[Element and text location data]
———

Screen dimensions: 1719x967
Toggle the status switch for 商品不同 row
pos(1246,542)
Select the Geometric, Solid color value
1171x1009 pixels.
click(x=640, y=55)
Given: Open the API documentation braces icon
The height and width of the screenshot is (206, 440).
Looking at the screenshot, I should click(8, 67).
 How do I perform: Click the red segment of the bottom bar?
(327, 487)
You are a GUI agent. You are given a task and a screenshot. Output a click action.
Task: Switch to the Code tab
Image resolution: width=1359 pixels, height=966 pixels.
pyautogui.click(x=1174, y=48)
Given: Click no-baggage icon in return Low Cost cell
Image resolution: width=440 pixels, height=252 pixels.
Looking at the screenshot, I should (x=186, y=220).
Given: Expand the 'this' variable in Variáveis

———

▶ _Task goal_
Reproduce all of the data above line for line, with no changes.

▶ _Result_
Screen dimensions: 1719x967
Toggle the status switch for 商品不同 row
pos(1246,542)
Select the Geometric, Solid color value
1171x1009 pixels.
click(x=640, y=55)
Given: Open the API documentation braces icon
The height and width of the screenshot is (206, 440).
Looking at the screenshot, I should click(8, 67).
 How do I perform: Click the red segment of the bottom bar?
(327, 487)
You are a GUI agent. You are given a task and a screenshot. Output a click action.
Task: Switch to the Code tab
Image resolution: width=1359 pixels, height=966 pixels.
pyautogui.click(x=1174, y=48)
Given: Click no-baggage icon in return Low Cost cell
Image resolution: width=440 pixels, height=252 pixels.
Looking at the screenshot, I should (x=186, y=220).
Given: Expand the 'this' variable in Variáveis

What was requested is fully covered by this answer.